This is probably the most common and repeated question I am asked. Should I study abroad? I was thinking about teaching overseas, what’s it like? What brought you to Thailand…Australia.. New Zealand?When I sense this reoccurring theme I think… blog post. That’s what happens when you’ve been blogging for this long. It’s easier to just get out all the advice in one fell swoop.

So… you’re thinking about teaching abroad? Dreaming of leaving your boring job behind to travel the world? Want to meet a sexy foreign man and never return? Be careful.. It can really happen! Trust me, I’m speaking from experience here.

So let’s go through some pros and the cons and what I believe you need to be ready for no matter where you go or why.

Pros

Your life becomes a “holiday”— When you move abroad everything feels shiny, new and exciting. You always feel like you are traveling because, well, you are. You feel excited to do ordinary and mundane things and every single day someone comments on your accent. You are an outsider, which to me makes life fresh and unusual. And I love that.

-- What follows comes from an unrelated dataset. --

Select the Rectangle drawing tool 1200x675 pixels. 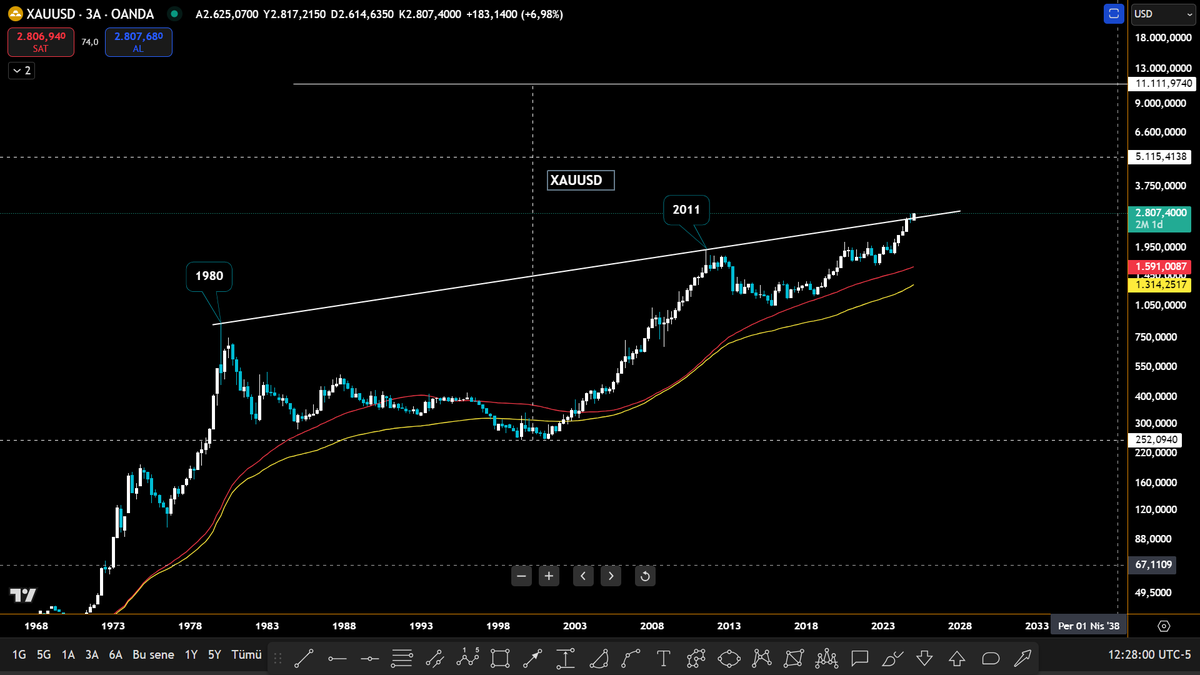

You see so much-– I always say the best way to see a country is to live there. 2 weeks in a country. Forget it. You don’t actually get a real feel for the culture, the people, the struggles, the local spots and the hidden gems. Should you still go if that’s all the time you have? Of course. But the best way to see a country/ area of the world is to just move there already. Stop thinking so much.

You never have to say “what if”— I have had so many older people tell me that they wished they did what I did when they were young. I promised myself I would never be someone who looked back and regretted getting settled down too fast– and I am definitely keeping that promise. I would rather give it a shot and hate it, then never try and just dream about it for the rest of my life.

You gain a newfound respect for your home– You start to love and appreciate home more than ever. You understand what a gift it is to have familiar faces and places. You savor every second with loved ones. You realize how privileged you were to grow up where you did. (in my case, anyway) and you are proud to represent your country-no matter where you roam.

You find out what you actually like– Traveling and living abroad teaches you to actually figure out what hobbies and interests light you up. You can’t travel and see the world while having 17 random hobbies you only do because of your group of friends. You probably can’t get your nails done every two weeks and buy all the latest trendy outfits, but if you’re like me you’ll realize that shit didn’t really make you happy anyway.

You don’t define yourself the same way– When you live in your hometown, home state or even your home country: you are constantly defined by constructs outside of yourself. Your family, your church or religion, your friends, your college, your favorite sports team, your gym or your state. Once you cross the borders, you have to define you. Everything about your past is just a story and a memory. People meet you at face value–who are you today? You can be whoever you want to be. Sure, you never lose those parts of yourself but you get to decide how closely you let them define you.

You realize it’s not the only way– This was one of the biggest things for me. The perspective. The cultural differences. It’s absolutely mind blowing at first. I remember when I first moved to Thailand I felt so sorry for the young children playing in the streets with no shoes. I could tell that they lived in the small area at the back of their parents shop and I felt like I wanted to adopt them and “save them.” I quickly realized they had every single thing they needed and they were as happy as clams. I stopped feeling sorry for them and started feeling sorry for the  4 year old kids, glued to their iPad in the back seat of the Range Rover with 4 nannies and a serious lack of attention and interaction with their parents.